Mr. Speaker : Order. I am on my feet.

Mr. Powell : I heard the hon. Member for Watford call me a cheat.

Mr. Speaker : Order. I did not hear that.

Mr. Powell : The hon. Gentleman should withdraw. I would not call him a cheat. If it were anyone else, Mr. Speaker, you would ask him to withdraw. He referred to me as a cheat. I ask you to use your authority to ask him to withdraw his remark. Otherwise, I shall have to take the matter further.
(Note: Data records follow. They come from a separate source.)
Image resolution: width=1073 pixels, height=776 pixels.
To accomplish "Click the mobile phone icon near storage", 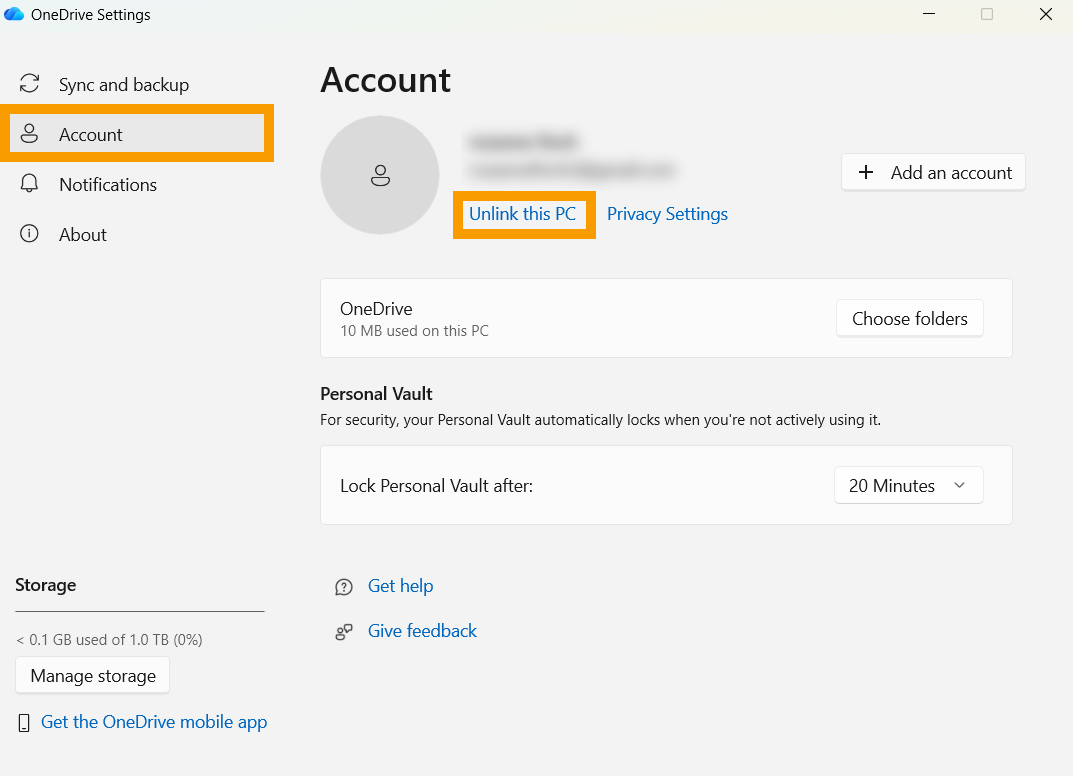I will [x=24, y=723].
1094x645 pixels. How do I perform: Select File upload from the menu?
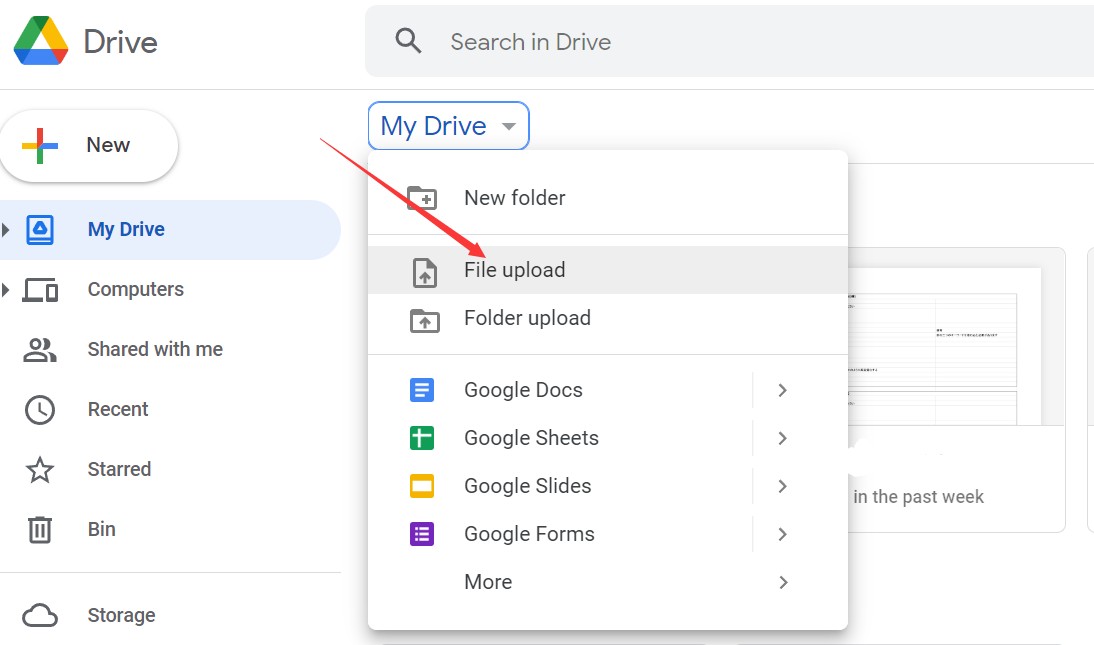click(514, 270)
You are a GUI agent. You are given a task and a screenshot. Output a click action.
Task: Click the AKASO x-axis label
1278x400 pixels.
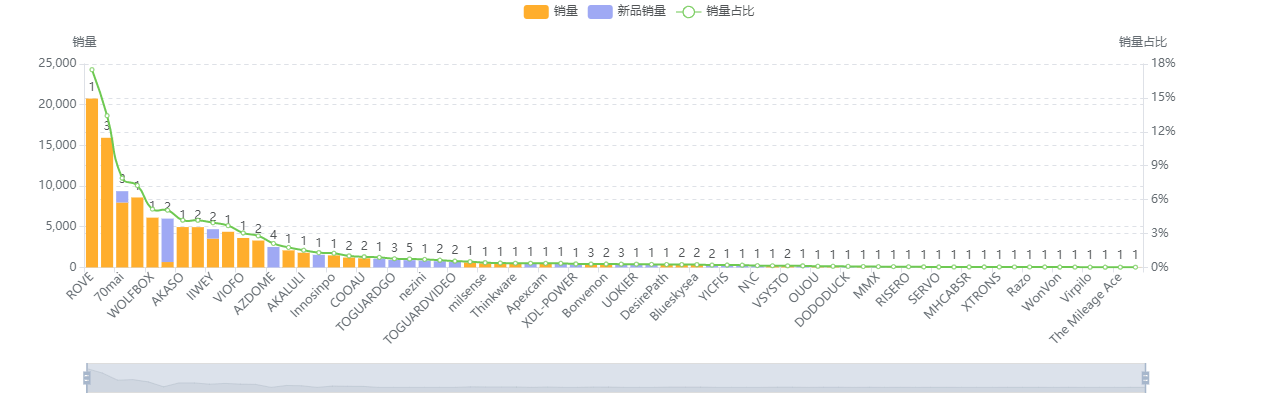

Mr. Speaker : Order. Let us calm down. Did the hon. Member for Watford (Mr. Garel-Jones) mention that word?

Mr. Garel-Jones : Yes.

Mr. Speaker : Please apologise.

Mr. Garel-Jones : I apologise.

Mr. Grist : I think that the hon. Member for Ogmore should be grateful to the Government--

Mr. Barry Jones rose--

Mr. Grist : Not again.

Mr. Jones : On a point of order, Mr. Speaker. We did not hear the hon. Member for Watford (Mr. Garel-Jones) apologise.

Mr. Speaker : Will the hon. Member for Watford apologise a little more loudly please?

Mr. Garel-Jones : At your request, Mr. Speaker, I apologise to the hon. Member for Ogmore (Mr. Powell).